**AIM OF THE EXERCISE:** All lines from the one that has "Job title or keywords (71, 2359)" onward to the end of the records below are to be returned exactly; pictures are to be skipped.
:: DATA EXCERPTS ::
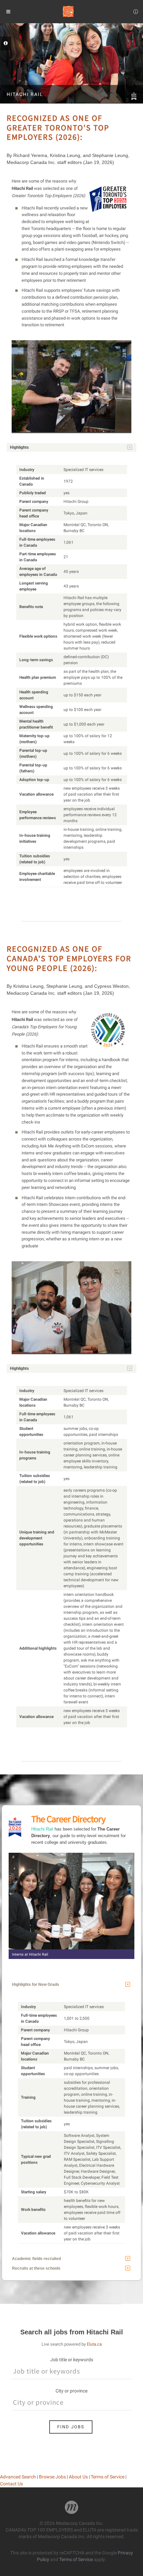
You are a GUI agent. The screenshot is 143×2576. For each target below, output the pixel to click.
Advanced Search (18, 2476)
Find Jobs (70, 2426)
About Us (78, 2476)
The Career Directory (68, 1819)
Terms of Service (107, 2476)
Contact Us (11, 2483)
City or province (71, 2390)
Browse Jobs (52, 2476)
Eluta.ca (94, 2344)
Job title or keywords (71, 2359)
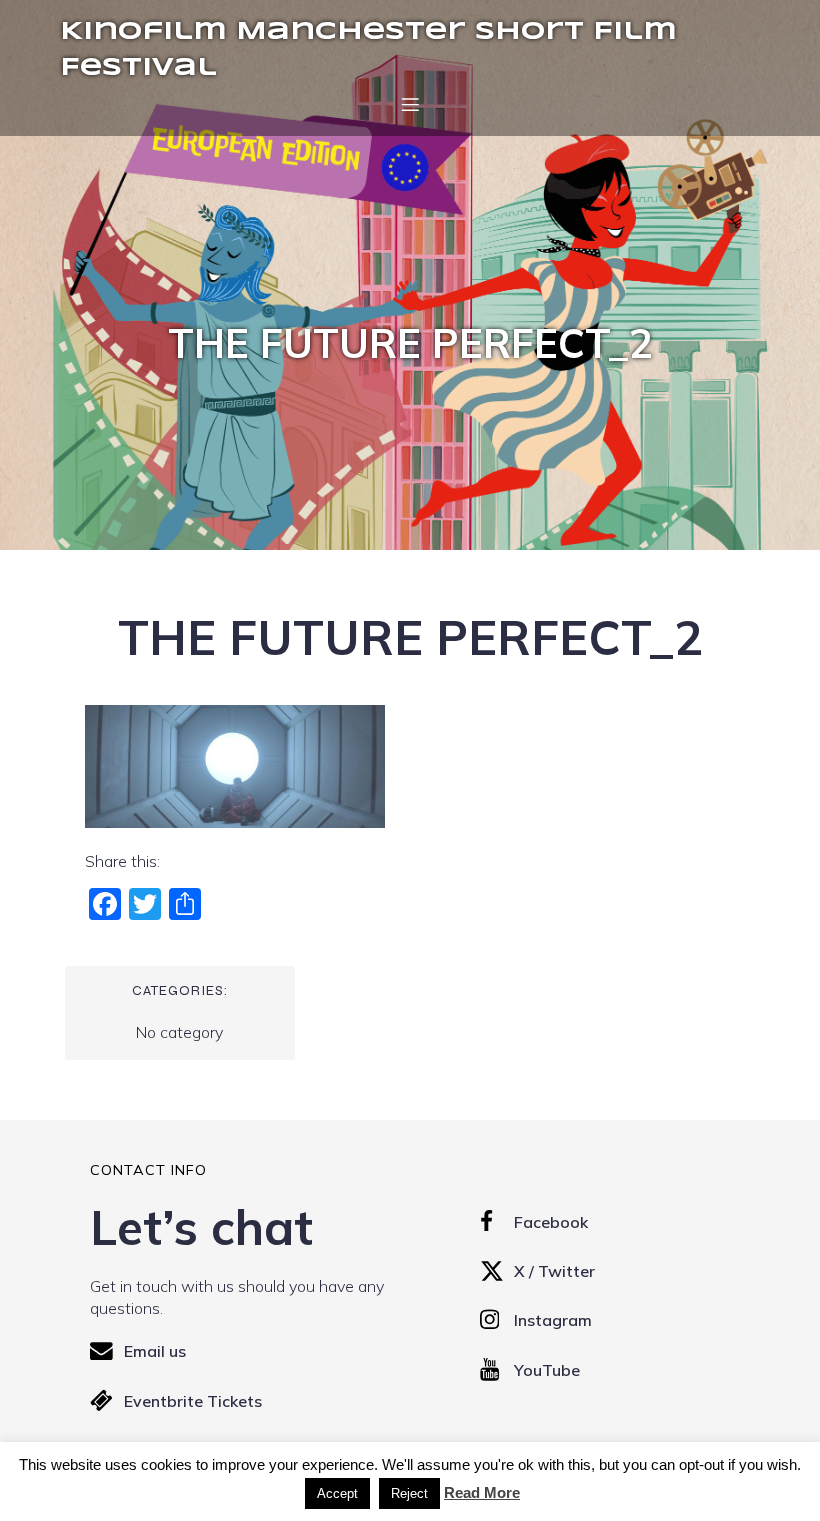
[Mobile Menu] (410, 104)
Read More (482, 1492)
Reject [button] (409, 1493)
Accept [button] (337, 1493)
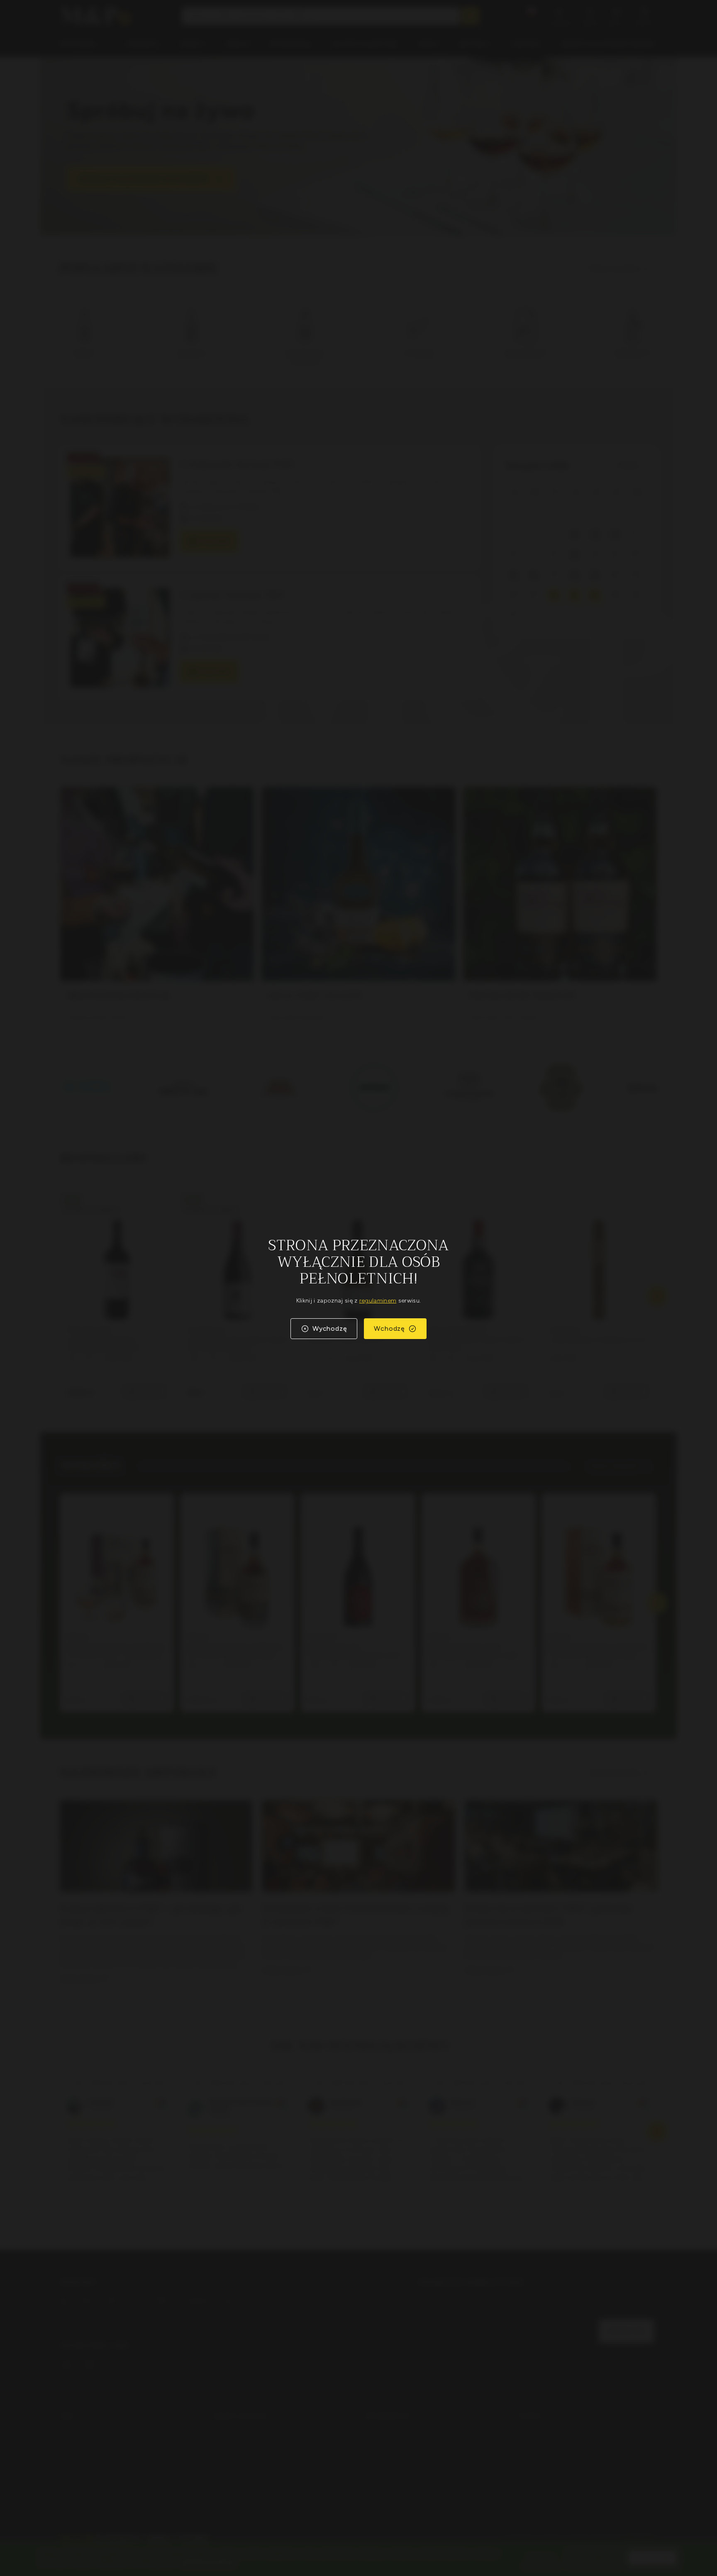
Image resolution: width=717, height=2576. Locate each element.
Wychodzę (329, 1328)
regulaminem (378, 1300)
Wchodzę (389, 1328)
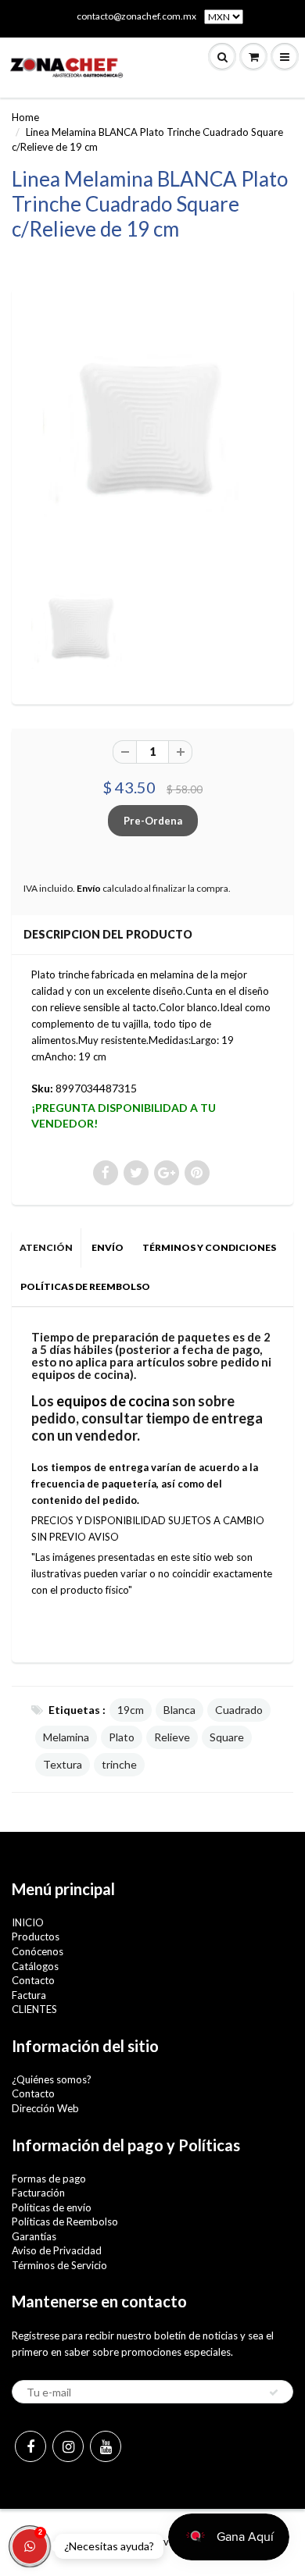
:::
**TASK ANSWER:**
Job title or keywords (71, 2359)
[Mobile Menu] (410, 104)
Read More (482, 1492)
Reject [button] (409, 1493)
Accept [button] (337, 1493)
Image resolution: width=717, height=2576. Locate each element.
Wychodzę (329, 1328)
regulaminem (378, 1300)
Wchodzę (389, 1328)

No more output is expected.